Sunil Kalikayi3/26/20268 min read

What Creatine Does

Creatine is stored as phosphocreatine (PCr) in muscle. During high-intensity exercise (weights, sprints), ATP is depleted in seconds. PCr donates its phosphate group to regenerate ATP — extending the duration of maximal output. More PCr = more reps, more power, faster ATP regeneration between sets. This leads to greater training volume → greater hypertrophic stimulus over time.

The Evidence

30+ years of research in thousands of subjects. Meta-analyses show: 5–15% increase in strength and power. 1–2 kg greater lean mass gain compared to placebo after 4–12 weeks of training. Consistent benefit across age groups (including older adults — important for sarcopenia prevention). FDA has not approved creatine as a drug because it is a food compound — it’s in red meat and fish naturally.

Loading vs Maintenance

Loading protocol: 20g/day split into 4× 5g doses for 5–7 days. Achieves full muscle saturation rapidly. Maintenance: 3–5g/day indefinitely (muscle stays saturated). No loading: 3–5g/day from day 1 achieves the same saturation in 3–4 weeks. Loading is optional — faster results, more initial water retention.

Kidney Myth Debunked

Creatine increases serum creatinine (a kidney function marker) — this is a false alarm. Creatinine is a metabolic byproduct of creatine metabolism — higher creatine intake → higher creatinine, but kidney function (eGFR) is unchanged. Multiple long-term studies (up to 5 years) show no kidney damage in healthy individuals. Contraindicated only in pre-existing kidney disease.

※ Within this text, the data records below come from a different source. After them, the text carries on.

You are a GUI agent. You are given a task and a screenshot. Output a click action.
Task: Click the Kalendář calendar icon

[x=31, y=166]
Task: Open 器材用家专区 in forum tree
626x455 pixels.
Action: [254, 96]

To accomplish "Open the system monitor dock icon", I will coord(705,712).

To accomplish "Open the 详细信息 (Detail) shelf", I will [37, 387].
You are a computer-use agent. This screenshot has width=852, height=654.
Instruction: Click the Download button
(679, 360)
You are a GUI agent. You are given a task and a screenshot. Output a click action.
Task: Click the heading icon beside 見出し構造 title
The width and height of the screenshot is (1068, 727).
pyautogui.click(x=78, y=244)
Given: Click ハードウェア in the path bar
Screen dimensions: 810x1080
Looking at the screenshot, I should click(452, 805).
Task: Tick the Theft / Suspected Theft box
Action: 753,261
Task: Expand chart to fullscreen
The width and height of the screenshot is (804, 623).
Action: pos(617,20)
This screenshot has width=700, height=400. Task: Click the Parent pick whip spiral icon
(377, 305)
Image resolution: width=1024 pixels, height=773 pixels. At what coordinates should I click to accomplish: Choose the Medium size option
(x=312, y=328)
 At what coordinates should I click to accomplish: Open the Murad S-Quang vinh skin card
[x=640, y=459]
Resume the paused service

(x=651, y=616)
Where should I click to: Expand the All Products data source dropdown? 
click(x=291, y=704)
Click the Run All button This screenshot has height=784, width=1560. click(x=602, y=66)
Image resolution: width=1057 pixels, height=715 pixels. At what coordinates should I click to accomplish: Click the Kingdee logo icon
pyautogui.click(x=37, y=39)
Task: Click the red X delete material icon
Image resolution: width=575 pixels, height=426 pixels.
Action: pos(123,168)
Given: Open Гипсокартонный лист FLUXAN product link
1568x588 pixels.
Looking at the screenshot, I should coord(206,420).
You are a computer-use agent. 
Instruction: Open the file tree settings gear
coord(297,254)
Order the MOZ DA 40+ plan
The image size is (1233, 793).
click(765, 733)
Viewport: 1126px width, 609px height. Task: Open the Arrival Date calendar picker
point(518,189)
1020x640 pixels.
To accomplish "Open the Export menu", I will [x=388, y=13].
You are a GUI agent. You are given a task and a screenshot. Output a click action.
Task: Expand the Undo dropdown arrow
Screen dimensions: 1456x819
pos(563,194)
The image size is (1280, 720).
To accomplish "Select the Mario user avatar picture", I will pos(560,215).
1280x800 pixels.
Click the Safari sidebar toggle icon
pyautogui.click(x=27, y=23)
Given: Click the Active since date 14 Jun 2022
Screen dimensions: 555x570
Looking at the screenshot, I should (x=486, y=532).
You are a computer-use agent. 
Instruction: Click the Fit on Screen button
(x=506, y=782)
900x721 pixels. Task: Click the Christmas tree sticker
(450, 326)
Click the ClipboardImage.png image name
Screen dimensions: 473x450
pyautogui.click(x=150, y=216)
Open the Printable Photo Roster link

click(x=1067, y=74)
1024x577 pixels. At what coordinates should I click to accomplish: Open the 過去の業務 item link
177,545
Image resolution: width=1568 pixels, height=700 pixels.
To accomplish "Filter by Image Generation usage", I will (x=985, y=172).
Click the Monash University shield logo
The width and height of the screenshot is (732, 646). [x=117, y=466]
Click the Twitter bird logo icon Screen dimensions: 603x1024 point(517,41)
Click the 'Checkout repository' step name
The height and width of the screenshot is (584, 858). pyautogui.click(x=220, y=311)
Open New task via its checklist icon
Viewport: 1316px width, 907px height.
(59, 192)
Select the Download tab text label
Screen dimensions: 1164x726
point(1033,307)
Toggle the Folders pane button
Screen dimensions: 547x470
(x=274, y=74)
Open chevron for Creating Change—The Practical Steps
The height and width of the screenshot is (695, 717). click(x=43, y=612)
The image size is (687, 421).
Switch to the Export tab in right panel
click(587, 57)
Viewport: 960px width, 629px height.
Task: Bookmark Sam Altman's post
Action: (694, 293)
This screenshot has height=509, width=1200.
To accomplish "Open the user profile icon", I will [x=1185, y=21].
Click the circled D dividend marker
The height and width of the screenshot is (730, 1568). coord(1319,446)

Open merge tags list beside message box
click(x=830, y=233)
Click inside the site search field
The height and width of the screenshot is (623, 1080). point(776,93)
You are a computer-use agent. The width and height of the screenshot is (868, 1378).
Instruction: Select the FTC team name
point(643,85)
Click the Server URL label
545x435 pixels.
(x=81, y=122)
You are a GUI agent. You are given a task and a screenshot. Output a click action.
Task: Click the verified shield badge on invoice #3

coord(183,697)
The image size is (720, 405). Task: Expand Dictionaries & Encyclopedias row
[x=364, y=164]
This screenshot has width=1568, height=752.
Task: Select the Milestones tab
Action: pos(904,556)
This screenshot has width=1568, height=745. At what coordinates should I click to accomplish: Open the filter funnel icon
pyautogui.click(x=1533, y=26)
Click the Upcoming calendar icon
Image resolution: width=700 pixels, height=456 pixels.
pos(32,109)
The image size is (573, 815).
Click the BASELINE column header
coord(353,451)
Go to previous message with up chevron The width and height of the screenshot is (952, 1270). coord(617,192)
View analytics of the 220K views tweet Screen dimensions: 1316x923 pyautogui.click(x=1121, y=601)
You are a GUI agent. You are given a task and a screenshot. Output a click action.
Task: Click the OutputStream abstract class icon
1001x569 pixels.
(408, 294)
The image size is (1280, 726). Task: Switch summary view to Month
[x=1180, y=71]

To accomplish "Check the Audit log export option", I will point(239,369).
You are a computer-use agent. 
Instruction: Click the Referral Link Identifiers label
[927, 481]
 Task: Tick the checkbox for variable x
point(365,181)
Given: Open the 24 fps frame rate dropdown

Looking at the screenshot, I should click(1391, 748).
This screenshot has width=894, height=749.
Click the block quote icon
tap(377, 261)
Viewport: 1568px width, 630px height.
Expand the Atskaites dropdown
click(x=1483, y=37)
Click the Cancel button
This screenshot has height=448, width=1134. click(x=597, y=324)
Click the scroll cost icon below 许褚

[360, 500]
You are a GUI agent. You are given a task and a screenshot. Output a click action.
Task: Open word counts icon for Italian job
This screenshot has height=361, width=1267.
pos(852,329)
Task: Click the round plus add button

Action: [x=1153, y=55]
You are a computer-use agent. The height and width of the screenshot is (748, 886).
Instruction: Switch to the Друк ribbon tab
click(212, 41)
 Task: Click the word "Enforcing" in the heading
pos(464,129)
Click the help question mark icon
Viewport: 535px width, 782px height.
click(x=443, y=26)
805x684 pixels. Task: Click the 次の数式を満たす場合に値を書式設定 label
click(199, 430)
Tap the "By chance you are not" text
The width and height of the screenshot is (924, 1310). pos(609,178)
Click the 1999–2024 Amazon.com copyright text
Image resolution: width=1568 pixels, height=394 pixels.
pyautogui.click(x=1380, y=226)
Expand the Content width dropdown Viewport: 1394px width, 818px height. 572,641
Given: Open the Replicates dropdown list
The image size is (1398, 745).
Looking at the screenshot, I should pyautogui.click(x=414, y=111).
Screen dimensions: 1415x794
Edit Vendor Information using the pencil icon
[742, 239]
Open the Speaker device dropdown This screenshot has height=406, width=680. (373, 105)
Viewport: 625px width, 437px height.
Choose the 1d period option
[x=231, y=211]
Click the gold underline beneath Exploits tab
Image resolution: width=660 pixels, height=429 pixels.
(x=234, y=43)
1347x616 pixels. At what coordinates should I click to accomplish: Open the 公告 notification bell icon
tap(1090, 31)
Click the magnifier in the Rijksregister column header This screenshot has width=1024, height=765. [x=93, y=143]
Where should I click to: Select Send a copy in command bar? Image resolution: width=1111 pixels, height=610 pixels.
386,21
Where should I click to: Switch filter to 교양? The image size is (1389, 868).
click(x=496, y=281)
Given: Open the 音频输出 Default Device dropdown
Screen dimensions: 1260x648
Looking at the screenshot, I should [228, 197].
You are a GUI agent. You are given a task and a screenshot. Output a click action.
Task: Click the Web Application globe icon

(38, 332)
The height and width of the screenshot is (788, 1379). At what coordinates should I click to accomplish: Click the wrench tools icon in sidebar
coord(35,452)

Beyond Muscle: Cognitive and Neurological Benefits

Emerging research: creatine benefits brain function, particularly under cognitive stress, sleep deprivation, and in older adults. The brain has high PCr demand. 5–10g/day creatine may support: cognitive performance during mental fatigue, mood regulation, neuroprotection in Parkinson’s (early research). Vegetarians respond most strongly (no dietary creatine).

Choosing a Creatine Supplement

Creatine monohydrate: gold standard. Cheapest per gram, most studied, most effective. Creatine HCl: smaller dose needed (1–2g vs 5g), marginally less water retention, significantly more expensive — no evidence of superiority. Creatine ethyl ester: inferior — rapidly converted to inactive creatinine. Buffered creatine (Kre-Alkalyn): no proven advantage over monohydrate. Verdict: buy plain creatine monohydrate powder. Look for Creapure brand for purity certification.